══ GIVEN INFORMATION ══

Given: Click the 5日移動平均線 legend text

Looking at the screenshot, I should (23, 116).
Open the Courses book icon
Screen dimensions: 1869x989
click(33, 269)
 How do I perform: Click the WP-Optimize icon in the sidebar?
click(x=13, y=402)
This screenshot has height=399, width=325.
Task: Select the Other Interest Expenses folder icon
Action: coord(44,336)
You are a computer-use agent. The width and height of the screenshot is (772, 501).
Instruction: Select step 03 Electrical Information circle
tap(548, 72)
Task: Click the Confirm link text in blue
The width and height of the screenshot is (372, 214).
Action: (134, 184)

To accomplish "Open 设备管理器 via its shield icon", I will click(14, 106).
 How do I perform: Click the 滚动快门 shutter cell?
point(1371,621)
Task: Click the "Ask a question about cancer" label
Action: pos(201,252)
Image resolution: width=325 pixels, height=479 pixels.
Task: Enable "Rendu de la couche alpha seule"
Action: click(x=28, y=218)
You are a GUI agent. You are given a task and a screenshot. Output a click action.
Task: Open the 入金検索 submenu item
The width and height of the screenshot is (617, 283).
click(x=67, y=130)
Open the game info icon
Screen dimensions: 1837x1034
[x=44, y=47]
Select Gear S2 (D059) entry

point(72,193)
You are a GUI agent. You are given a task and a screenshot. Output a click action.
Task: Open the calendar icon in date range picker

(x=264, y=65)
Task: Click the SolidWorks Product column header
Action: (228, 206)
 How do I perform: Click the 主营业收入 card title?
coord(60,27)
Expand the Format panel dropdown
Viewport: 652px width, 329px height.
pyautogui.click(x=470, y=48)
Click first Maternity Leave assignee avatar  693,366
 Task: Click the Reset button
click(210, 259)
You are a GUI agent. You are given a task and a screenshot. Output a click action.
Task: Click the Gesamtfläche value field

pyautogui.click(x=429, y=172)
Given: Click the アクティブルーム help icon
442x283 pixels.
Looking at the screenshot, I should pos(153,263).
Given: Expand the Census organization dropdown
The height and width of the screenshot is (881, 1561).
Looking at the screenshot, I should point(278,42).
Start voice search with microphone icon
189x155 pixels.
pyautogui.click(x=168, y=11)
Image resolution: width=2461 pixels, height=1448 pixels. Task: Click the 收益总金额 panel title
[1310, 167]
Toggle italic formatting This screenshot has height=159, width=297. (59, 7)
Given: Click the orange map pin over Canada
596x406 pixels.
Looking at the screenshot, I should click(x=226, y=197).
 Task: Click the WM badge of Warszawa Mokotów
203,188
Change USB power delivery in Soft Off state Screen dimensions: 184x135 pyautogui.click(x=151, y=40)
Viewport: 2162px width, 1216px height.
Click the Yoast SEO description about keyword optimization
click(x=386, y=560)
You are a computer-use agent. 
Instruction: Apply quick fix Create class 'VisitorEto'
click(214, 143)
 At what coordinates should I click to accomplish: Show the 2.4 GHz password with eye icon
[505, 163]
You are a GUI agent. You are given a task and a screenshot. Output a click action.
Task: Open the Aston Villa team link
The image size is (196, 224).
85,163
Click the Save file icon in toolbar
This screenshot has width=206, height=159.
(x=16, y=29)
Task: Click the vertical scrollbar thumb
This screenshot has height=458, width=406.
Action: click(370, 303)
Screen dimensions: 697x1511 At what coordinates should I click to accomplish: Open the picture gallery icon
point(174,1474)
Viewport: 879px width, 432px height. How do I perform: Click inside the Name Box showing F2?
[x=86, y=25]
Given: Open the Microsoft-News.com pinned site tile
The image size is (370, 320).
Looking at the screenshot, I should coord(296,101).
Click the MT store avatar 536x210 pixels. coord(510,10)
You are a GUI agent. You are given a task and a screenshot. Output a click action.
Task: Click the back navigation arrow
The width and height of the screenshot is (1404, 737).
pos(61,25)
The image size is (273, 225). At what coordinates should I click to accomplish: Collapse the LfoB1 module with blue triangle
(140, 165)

═══

* TASK GOAL *
Rewrite all the entries above, changing every "GUI agent" to "interface agent" and leaving everything else as it is.

* RESPONSE TO THE EXERCISE *
Given: Click the 5日移動平均線 legend text

Looking at the screenshot, I should (23, 116).
Open the Courses book icon
Screen dimensions: 1869x989
click(33, 269)
 How do I perform: Click the WP-Optimize icon in the sidebar?
click(x=13, y=402)
This screenshot has height=399, width=325.
Task: Select the Other Interest Expenses folder icon
Action: coord(44,336)
You are a computer-use agent. The width and height of the screenshot is (772, 501).
Instruction: Select step 03 Electrical Information circle
tap(548, 72)
Task: Click the Confirm link text in blue
The width and height of the screenshot is (372, 214).
Action: (134, 184)

To accomplish "Open 设备管理器 via its shield icon", I will click(14, 106).
 How do I perform: Click the 滚动快门 shutter cell?
point(1371,621)
Task: Click the "Ask a question about cancer" label
Action: pos(201,252)
Image resolution: width=325 pixels, height=479 pixels.
Task: Enable "Rendu de la couche alpha seule"
Action: click(x=28, y=218)
You are a interface agent. You are given a task and a screenshot. Output a click action.
Task: Open the 入金検索 submenu item
The width and height of the screenshot is (617, 283).
click(x=67, y=130)
Open the game info icon
Screen dimensions: 1837x1034
[x=44, y=47]
Select Gear S2 (D059) entry

point(72,193)
You are a interface agent. You are given a task and a screenshot. Output a click action.
Task: Open the calendar icon in date range picker

(x=264, y=65)
Task: Click the SolidWorks Product column header
Action: (228, 206)
 How do I perform: Click the 主营业收入 card title?
coord(60,27)
Expand the Format panel dropdown
Viewport: 652px width, 329px height.
pyautogui.click(x=470, y=48)
Click first Maternity Leave assignee avatar  693,366
 Task: Click the Reset button
click(210, 259)
You are a interface agent. You are given a task and a screenshot. Output a click action.
Task: Click the Gesamtfläche value field

pyautogui.click(x=429, y=172)
Given: Click the アクティブルーム help icon
442x283 pixels.
Looking at the screenshot, I should pos(153,263).
Given: Expand the Census organization dropdown
The height and width of the screenshot is (881, 1561).
Looking at the screenshot, I should point(278,42).
Start voice search with microphone icon
189x155 pixels.
pyautogui.click(x=168, y=11)
Image resolution: width=2461 pixels, height=1448 pixels. Task: Click the 收益总金额 panel title
[1310, 167]
Toggle italic formatting This screenshot has height=159, width=297. (59, 7)
Given: Click the orange map pin over Canada
596x406 pixels.
Looking at the screenshot, I should click(x=226, y=197).
 Task: Click the WM badge of Warszawa Mokotów
203,188
Change USB power delivery in Soft Off state Screen dimensions: 184x135 pyautogui.click(x=151, y=40)
Viewport: 2162px width, 1216px height.
Click the Yoast SEO description about keyword optimization
click(x=386, y=560)
You are a computer-use agent. 
Instruction: Apply quick fix Create class 'VisitorEto'
click(214, 143)
 At what coordinates should I click to accomplish: Show the 2.4 GHz password with eye icon
[505, 163]
You are a interface agent. You are given a task and a screenshot. Output a click action.
Task: Open the Aston Villa team link
The image size is (196, 224).
85,163
Click the Save file icon in toolbar
This screenshot has width=206, height=159.
(x=16, y=29)
Task: Click the vertical scrollbar thumb
This screenshot has height=458, width=406.
Action: click(370, 303)
Screen dimensions: 697x1511 At what coordinates should I click to accomplish: Open the picture gallery icon
point(174,1474)
Viewport: 879px width, 432px height. How do I perform: Click inside the Name Box showing F2?
[x=86, y=25]
Given: Open the Microsoft-News.com pinned site tile
The image size is (370, 320).
Looking at the screenshot, I should coord(296,101).
Click the MT store avatar 536x210 pixels. coord(510,10)
You are a interface agent. You are given a task and a screenshot. Output a click action.
Task: Click the back navigation arrow
The width and height of the screenshot is (1404, 737).
pos(61,25)
The image size is (273, 225). At what coordinates should I click to accomplish: Collapse the LfoB1 module with blue triangle
(140, 165)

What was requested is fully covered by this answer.